İSTANBUL Büyükşehir Belediye (İBB) Başkanı Ekrem İmamoğlu, "Bu şehrin en önemli riski depremdir. Ve bu risk öyle küçük bir risk de değildir. Ama biliyoruz ki İstanbul için risk olan bu süreç, aynı zamanda Türkiye için hatta dünya için bir risktir" dedi.
Abone olİBB'nin düzenlediği 'Deprem Çalıştayı', İstanbul Kongre Merkezi'nde başladı. 2 gün sürecek 'Deprem Çalıştayı'na İBB Başkanı Ekrem İmamoğlu'un yanı sıra kamu ve sivil toplum kuruluşu temsilcileri, akademisyenler ve dünyanın farklı ülkelerinden gelen uzmanlar da katıldı.

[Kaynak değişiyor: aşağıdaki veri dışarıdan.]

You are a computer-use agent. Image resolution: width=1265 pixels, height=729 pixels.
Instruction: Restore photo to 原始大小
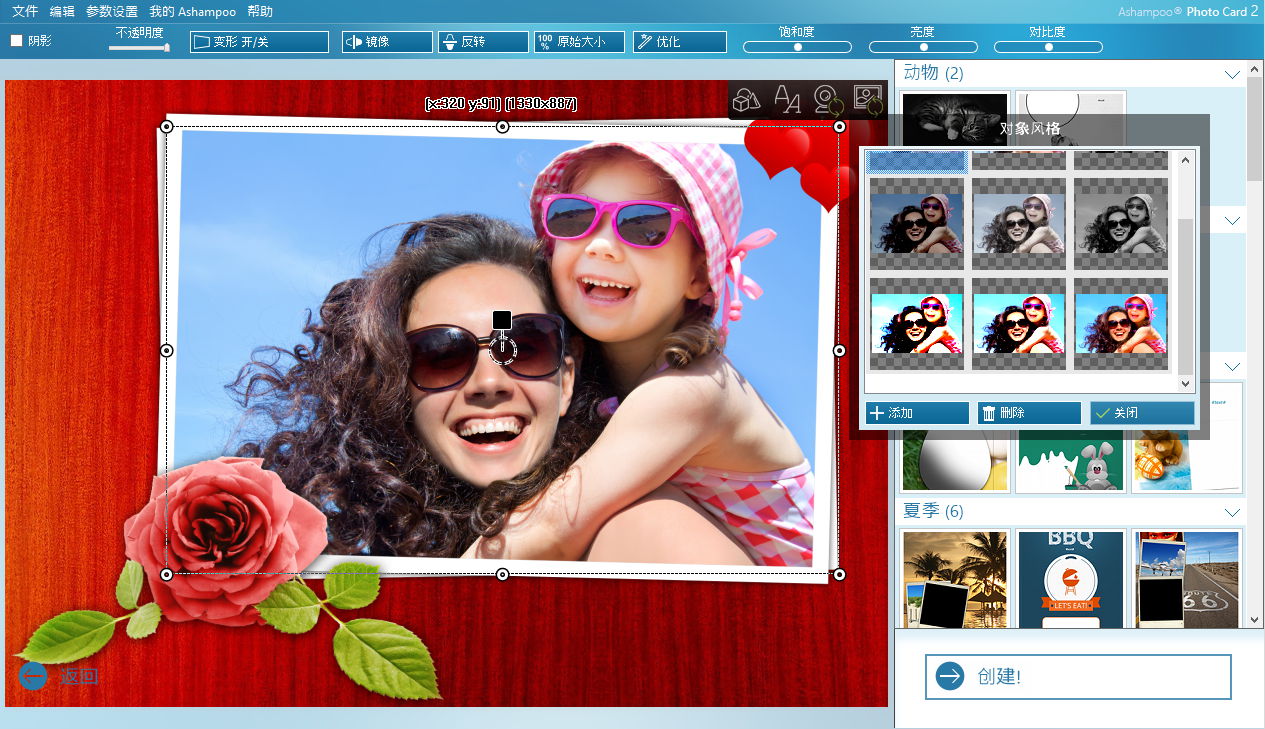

"Net bir yol haritasını ortaya koymayı amaçladık"
Çalıştayda konuşan İmamoğlu, İstanbul'un en önemli riskinin deprem olduğunu vurguladı. İmamoğlu, "Etkilediği yerleşimler nedeniyle dünyanın en fazla risk oluşturan fay hatlarından birinin üzerine kurulmuş olan İstanbul'un deprem konusundaki mevcut fotoğrafını çekeceğiz. Nerede olduğumuzu anlamak istiyoruz. Yapmamız gereken hazırlıkları hep birlikte objektif bir şekilde tartışmak ve net bir yol haritası ortaya koymayı, 16 milyon İstanbulluya bu süreci en objektif şekilde göstermeyi amaçladık. Onun için bir aradayız. Çok net ifade edeyim ki, biz başımızı kuma sokamayız. Sokmayacağız. Bu şehrin en önemli riski depremdir. Ve bu risk öyle küçük bir risk de değildir. Ama biliyoruz ki İstanbul için risk olan bu süreç, aynı zamanda Türkiye için hatta dünya için bir risktir. Hayatın duracağı, ekonominin büyük hasar alacağı bir büyük kaos ve ulusal felaket ihtimalinden bahsediyoruz. İşte bu kadar ürkmeli, korkmalı ve bu süreci bu denli ciddiye almalıyız" dedi.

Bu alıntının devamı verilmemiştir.